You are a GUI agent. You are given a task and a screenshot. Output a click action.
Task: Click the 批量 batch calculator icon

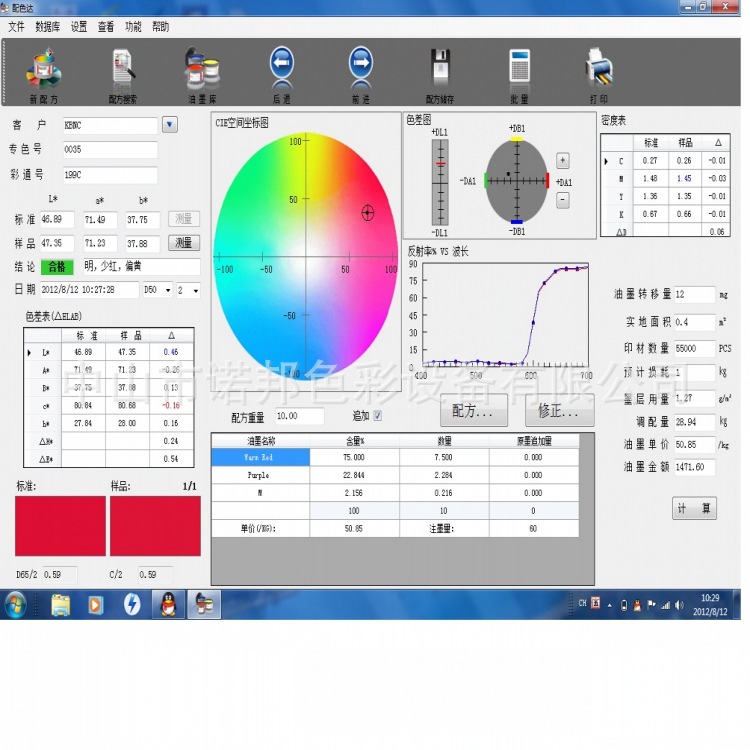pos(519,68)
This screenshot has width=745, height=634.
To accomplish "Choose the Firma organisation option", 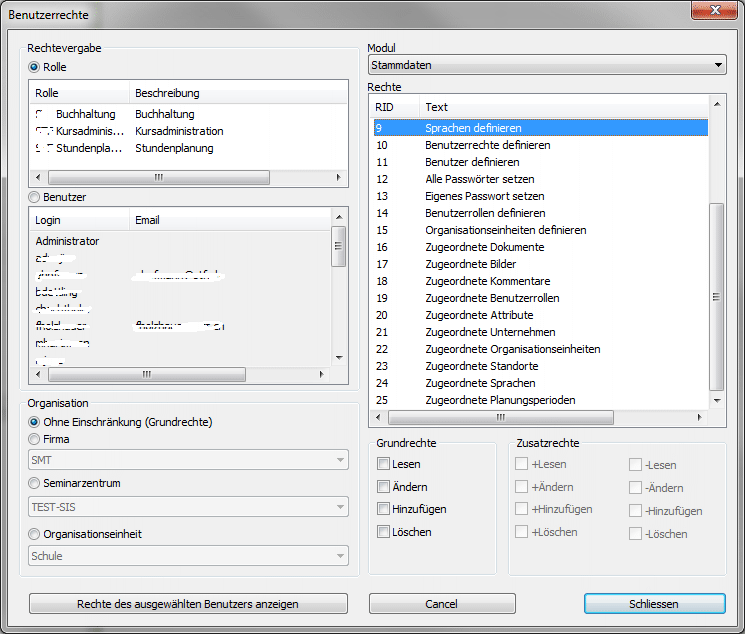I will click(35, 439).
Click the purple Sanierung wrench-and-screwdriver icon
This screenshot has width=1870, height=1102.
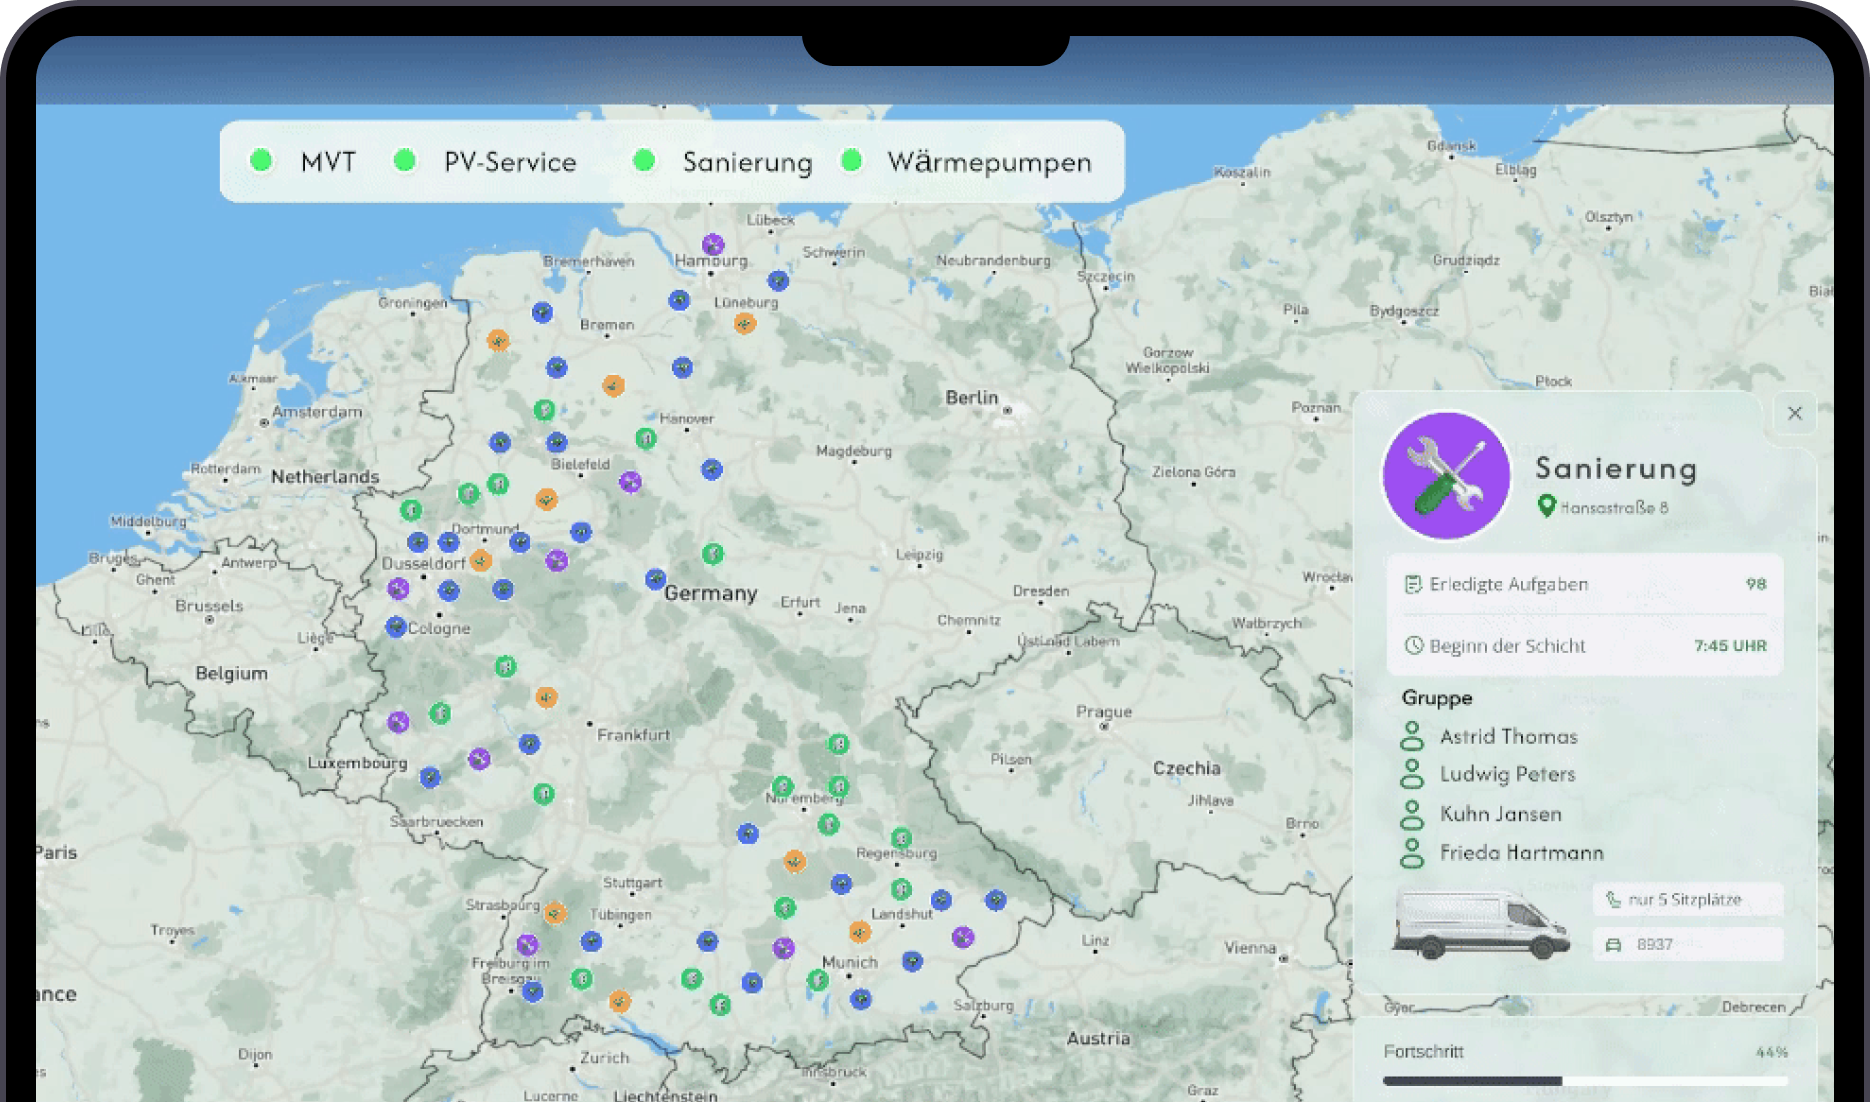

____________

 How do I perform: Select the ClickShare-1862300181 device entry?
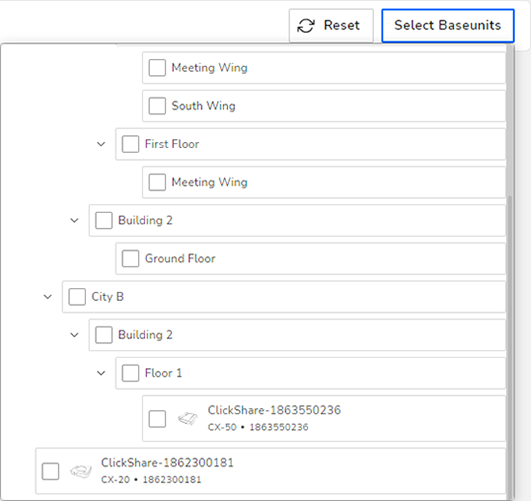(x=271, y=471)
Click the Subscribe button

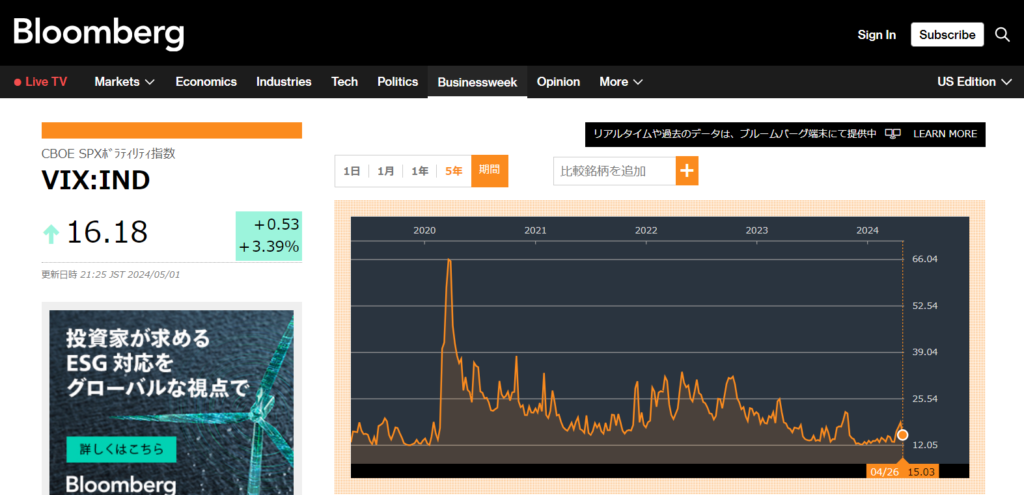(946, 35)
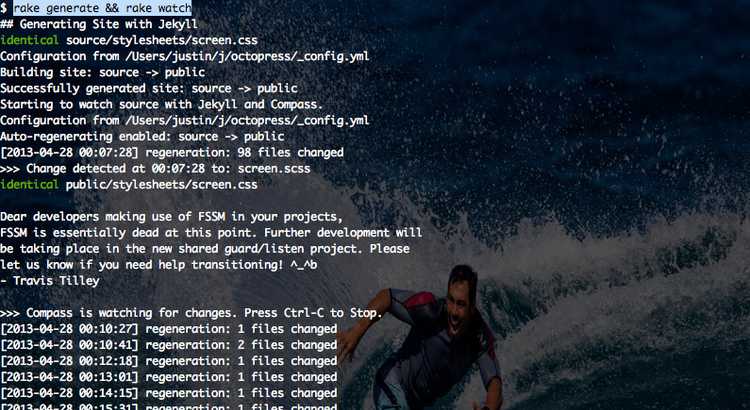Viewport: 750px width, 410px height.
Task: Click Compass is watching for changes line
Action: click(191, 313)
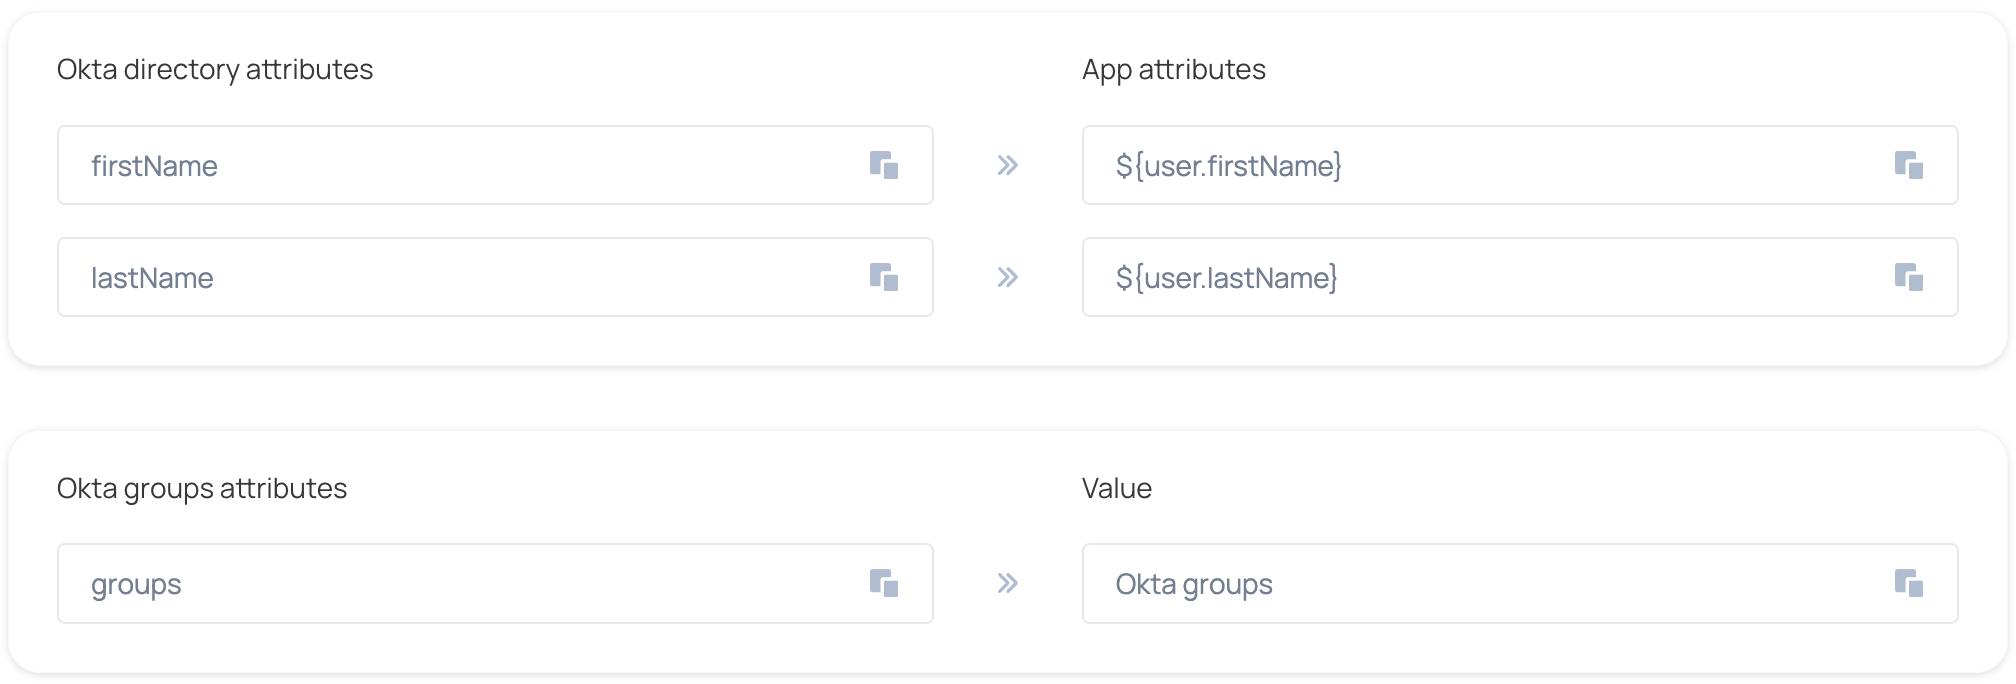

____________

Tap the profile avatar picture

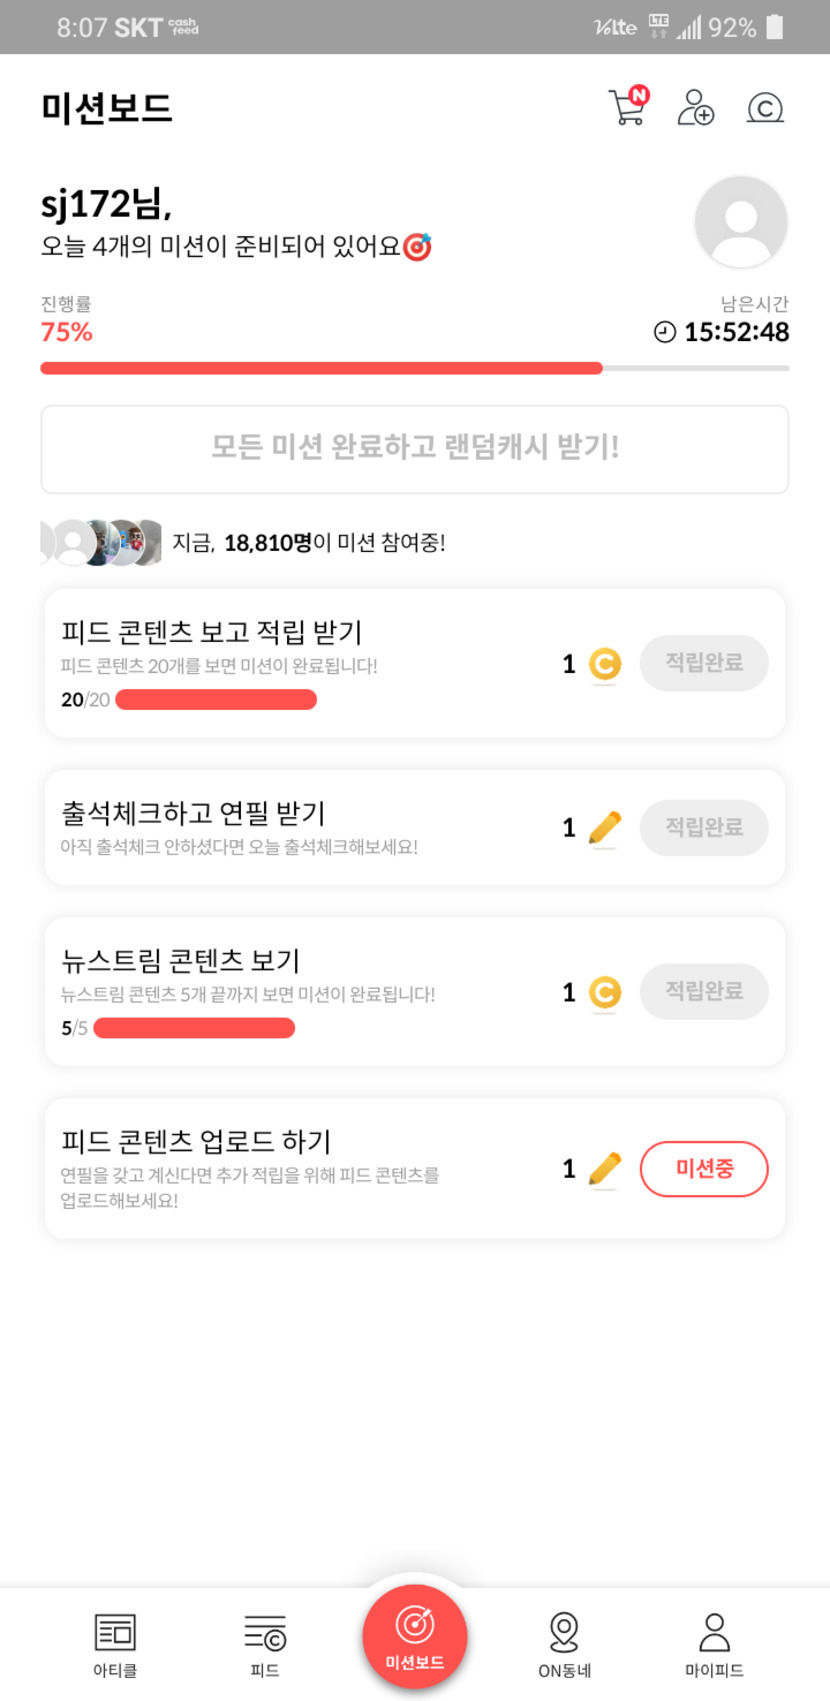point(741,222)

____________

Copy out, word for word, everything from the line containing "How do I perform: Select" down to the line containing "Action: click(191, 313)", with both of those lines included. Leave the pictures out of your answer.

 How do I perform: Select the ClickShare-1862300181 device entry?
(x=271, y=471)
Click the Subscribe button

(946, 35)
Viewport: 750px width, 410px height.
Task: Click Compass is watching for changes line
Action: click(191, 313)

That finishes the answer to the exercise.